At this point in time, as musicians, we must all take a serious yet humble look at what we do and realize that there is nothing ‘new' to be done; the only thing left is to creatively fuse ideas of what already is/was, and try to birth some new twist to rest on the shoulders of the musical giants who paved the way. We are making OUR sound, and maybe it ain't all ‘new,' but it's ‘ours,' and it changes and grows. Of course, we all wish it was 1972, and that progressive rock could fill an arena, and that people actually wanted to blow their minds every time they bought a new record, but these are darker times; fear has gripped everyone, and culture is an irrelevant term, and with all of this in mind, we just hope that our music can bring a beautiful experience to someone in a live or listening setting, and that is why we ride on, making this mysterious moon music, be it psychedelic/thrash/cosmic/space-rock/improv/jazz-rock boogie woogie oogie.
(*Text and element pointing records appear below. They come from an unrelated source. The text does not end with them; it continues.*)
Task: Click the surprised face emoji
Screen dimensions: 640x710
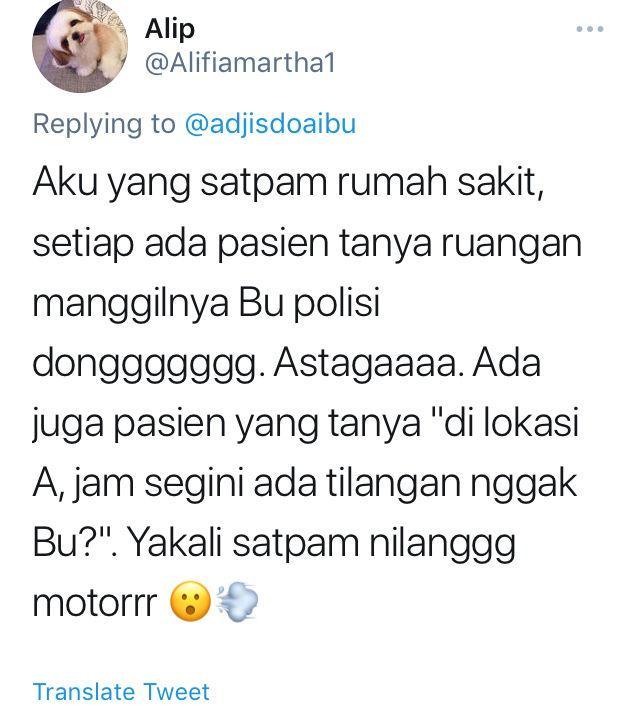Action: 190,602
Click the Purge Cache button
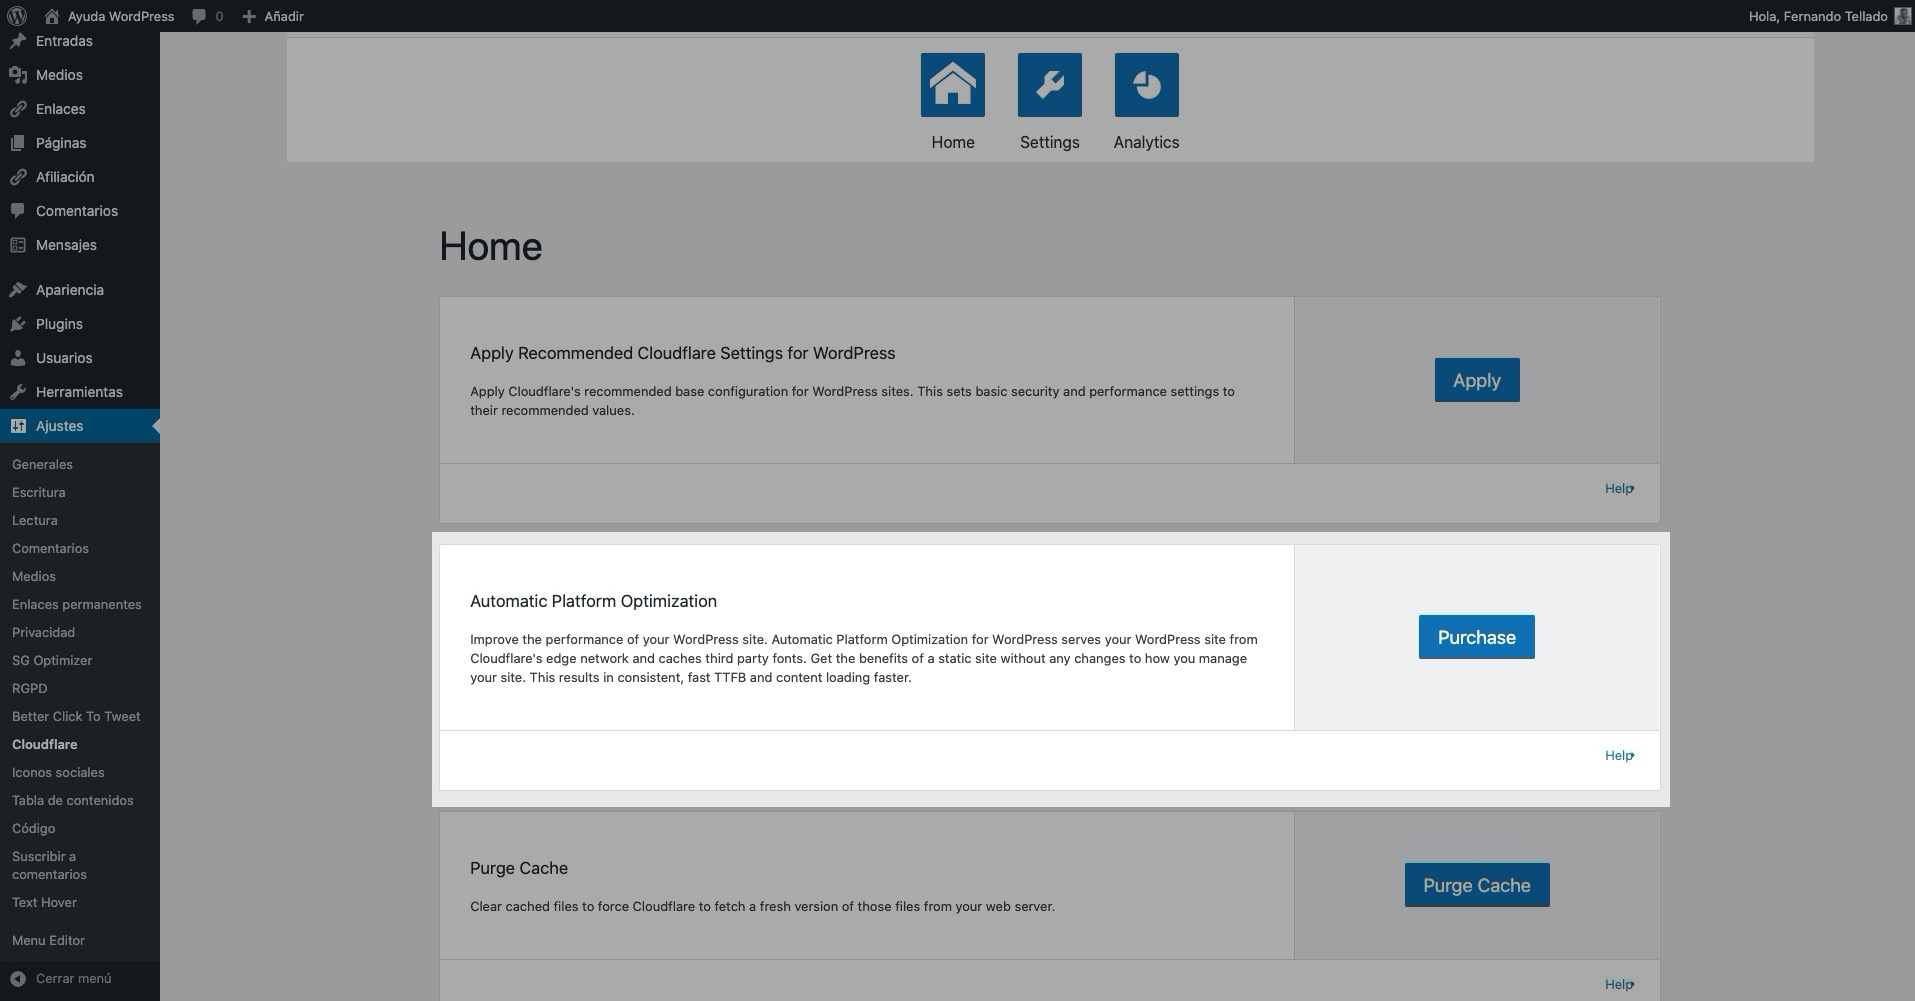 (1476, 885)
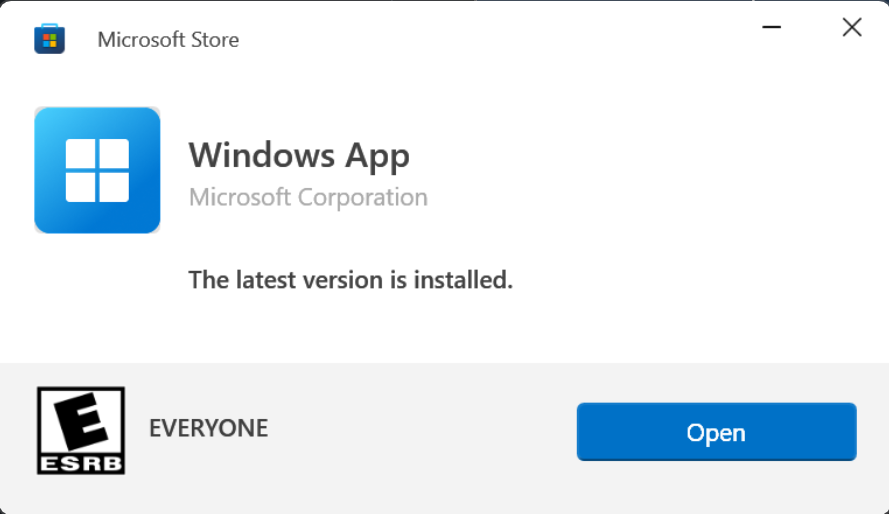Click the white four-pane Windows logo
The height and width of the screenshot is (514, 889).
[x=97, y=170]
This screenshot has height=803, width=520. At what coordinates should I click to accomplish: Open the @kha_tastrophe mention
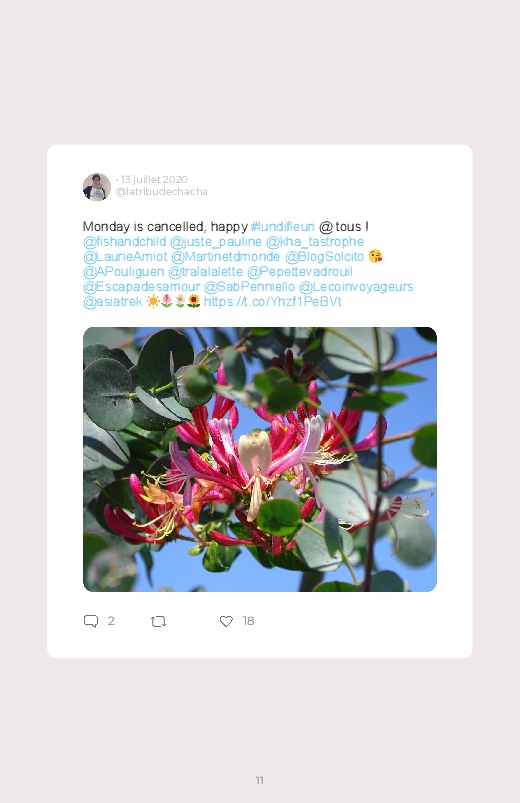pos(315,242)
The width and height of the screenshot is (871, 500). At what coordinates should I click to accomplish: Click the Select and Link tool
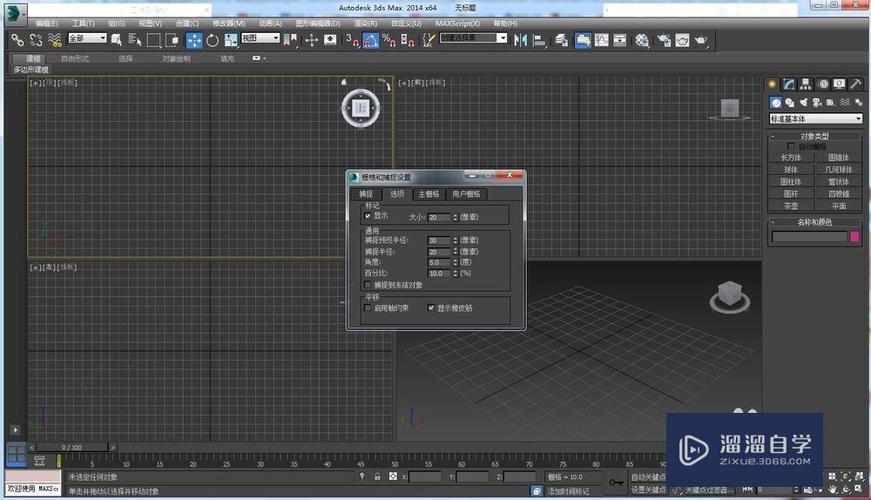18,40
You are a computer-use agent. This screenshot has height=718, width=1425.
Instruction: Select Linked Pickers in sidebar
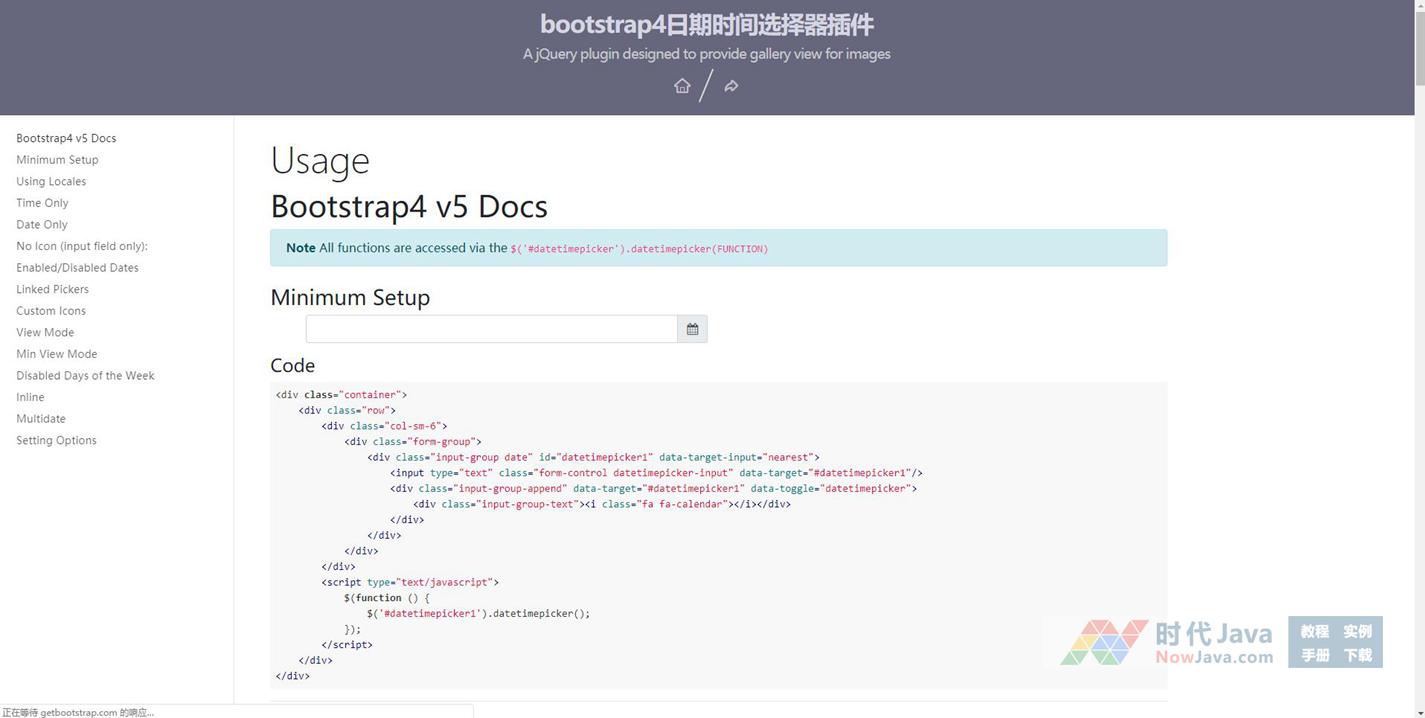point(52,289)
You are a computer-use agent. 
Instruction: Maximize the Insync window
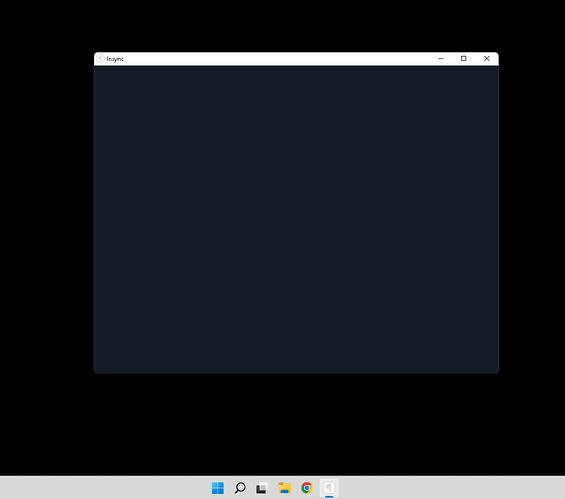[464, 58]
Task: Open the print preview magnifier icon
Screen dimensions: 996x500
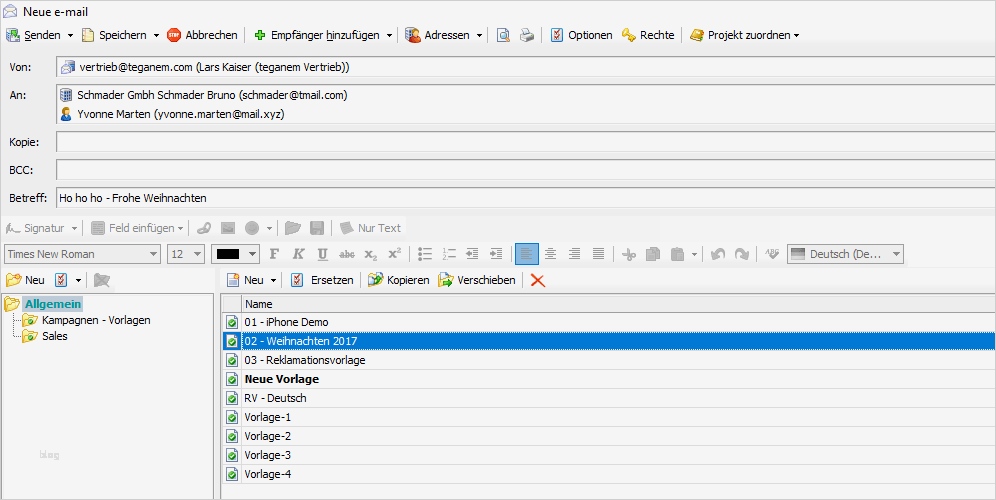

Your latest album is Blood Moon Riders on Holy Mountain. Was there a personnel change for this record?

Well Blood Moon Riders came out in Jan 2009, but was recorded mainly in 2007, spilling over into '08 for overdubbs, etc. The lineup was me on drums, Evan Sobel on electric bass, and Ninni Morgia on electric guitar, and the music on this LP was basically what we had written with Ninni in the band during spring/summer '07. We ceased playing with Ninni in late fall of that year. This album is from when we were still an instrumental band, playing more improv and experimental psych/prog stuff. We love the LP, but it's not what we are doing now! Go buy it anyway, you'll love it!

What's next for La Otracina in terms of releases?

Well, I just released three new ones on my label Colour Sounds Recordings, the new tour EP Woven Wanderers and the CD-R version of Gardens Of Blackness, which came out on cassette on Digitalis last year, and the CD-R version of the Blood Moon Riders, which came out on Holy Mountain in January. Beyond these, we're in the studio finishing the album of music which we've been playing live for the past year. And beyond that, the ‘next' album is already three-fourths written and we're playing three of those tunes live right now, so we need to record and finish that one this coming fall/winter. There will probably be some more archival releases and vinyl versions of things, maybe some small tape releases, and a few comps including the next Galactic Zoo Dossier magazine and Bad Acid DVD.